I can’t believe it! I go into Discount Books to look
for Terry to check. He’s not there but someone
I don’t know says “Hi Mike!” so I say “Hi. Do you know
what time it is?” and he looks at his watch and says
“Well, the government says it’s four twenty but
it’s really three twenty . . .” and some more words.
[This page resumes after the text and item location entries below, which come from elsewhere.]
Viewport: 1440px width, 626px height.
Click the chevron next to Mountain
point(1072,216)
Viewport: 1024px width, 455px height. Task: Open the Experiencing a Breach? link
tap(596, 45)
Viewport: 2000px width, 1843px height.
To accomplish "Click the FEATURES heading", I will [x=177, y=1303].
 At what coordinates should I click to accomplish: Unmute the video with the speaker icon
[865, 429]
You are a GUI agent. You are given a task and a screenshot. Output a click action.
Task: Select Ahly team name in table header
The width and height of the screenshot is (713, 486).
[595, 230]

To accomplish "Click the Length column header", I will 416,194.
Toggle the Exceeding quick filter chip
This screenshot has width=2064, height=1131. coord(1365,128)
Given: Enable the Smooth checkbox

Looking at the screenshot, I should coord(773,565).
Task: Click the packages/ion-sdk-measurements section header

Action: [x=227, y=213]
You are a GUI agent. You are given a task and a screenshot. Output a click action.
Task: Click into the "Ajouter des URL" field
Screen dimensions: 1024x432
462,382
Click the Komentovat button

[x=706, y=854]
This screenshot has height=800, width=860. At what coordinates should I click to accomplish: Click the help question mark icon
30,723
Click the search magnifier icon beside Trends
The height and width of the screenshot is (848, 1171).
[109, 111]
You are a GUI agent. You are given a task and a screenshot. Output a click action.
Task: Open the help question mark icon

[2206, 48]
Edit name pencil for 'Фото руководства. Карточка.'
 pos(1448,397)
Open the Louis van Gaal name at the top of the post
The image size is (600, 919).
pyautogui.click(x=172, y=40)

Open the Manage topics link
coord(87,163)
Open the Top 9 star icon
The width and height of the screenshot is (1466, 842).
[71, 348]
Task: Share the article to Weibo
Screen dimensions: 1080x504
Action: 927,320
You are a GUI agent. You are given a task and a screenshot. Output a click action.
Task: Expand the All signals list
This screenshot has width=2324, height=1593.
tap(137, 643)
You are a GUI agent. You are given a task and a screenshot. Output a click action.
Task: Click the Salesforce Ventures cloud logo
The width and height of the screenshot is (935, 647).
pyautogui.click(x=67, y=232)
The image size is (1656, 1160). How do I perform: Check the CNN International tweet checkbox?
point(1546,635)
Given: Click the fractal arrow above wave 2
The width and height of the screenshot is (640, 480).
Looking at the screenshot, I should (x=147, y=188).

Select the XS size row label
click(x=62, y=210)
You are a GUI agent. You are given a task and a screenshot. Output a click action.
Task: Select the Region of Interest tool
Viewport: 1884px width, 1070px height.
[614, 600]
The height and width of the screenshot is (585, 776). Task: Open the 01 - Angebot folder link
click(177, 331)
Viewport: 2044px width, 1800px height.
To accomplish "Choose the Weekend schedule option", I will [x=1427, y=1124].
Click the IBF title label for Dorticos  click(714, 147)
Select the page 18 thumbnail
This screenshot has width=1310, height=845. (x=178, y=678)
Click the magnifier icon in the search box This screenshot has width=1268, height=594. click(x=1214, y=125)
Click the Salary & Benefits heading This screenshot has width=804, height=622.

I don’t hear them thinking about you and “true” and
“real” and wondering what he meant the “real” time
and what was “mine” . . . You should be there because
it’s almost 5:30 in my life, but in the bank’s and
the guy who knows my name it’s only 4:30 and somewhere
out in abstract city it’s “really” only 3:30. Maybe
that’s why it’s so warm. I back up, back home, back
to back Dylan charms me to the typewriter where
I write to you to kill the time and to say
“Wontchu be my valentine?”
[Written, under peak Frank O'Hara influence, to lifelong dearest friend Karen Allen (poet and novice actor I had fallen in love with in 1973) on Valentine's Day 1974 in Washington DC, where you could then park overnight in our Dupont Circle neighborhood without fear of getting a ticket…]
©1974 Michael Lally
Michael Lally
Born Orange NJ, 1942, youngest of seven in Irish-American clan of cops, politicians, musicians, and a Franciscan friar; began reading poetry in bars and coffee houses in 1959; enlisted in the USAF (1962-66); ran for sheriff of Johnson County, Iowa, on The Peace & Freedom Party ticket in 1968 while at the U. of Iowa on the G.I. Bill. 31 books since 1970 include Another Way To Play: Poems 1960-2017 (Seven Stories Press 2018) and Say It Again: An Autobiography In Sonnets (Beltway Editions 2024); awards include National Endowment for the Arts Poetry Fellowships in 1974 and 1981 (the latter denounced in Congress by Republicans citing the poem “My Life” as “pornography” in first attempt to defund the NEA); 1997 PEN Oakland Josephine Miles Award for “Excellence in Literature” for Cant Be Wrong (Coffee House Press 1997); 2000 American Book Award for It’s Not Nostalgia: Poetry & Prose (Back Sparrow Press 1999). Day jobs have included jazz pianist, book critic (Washington Post, Village Voice et. al.), TV and movie actor (NYPD Blue, Deadwood, White Fang, et. al. as Michael David Lally), screenwriter and script doctor (Drugstore Cowboy, Pump Up the Volume, et. al.). Writes the blog Lally’s Alley.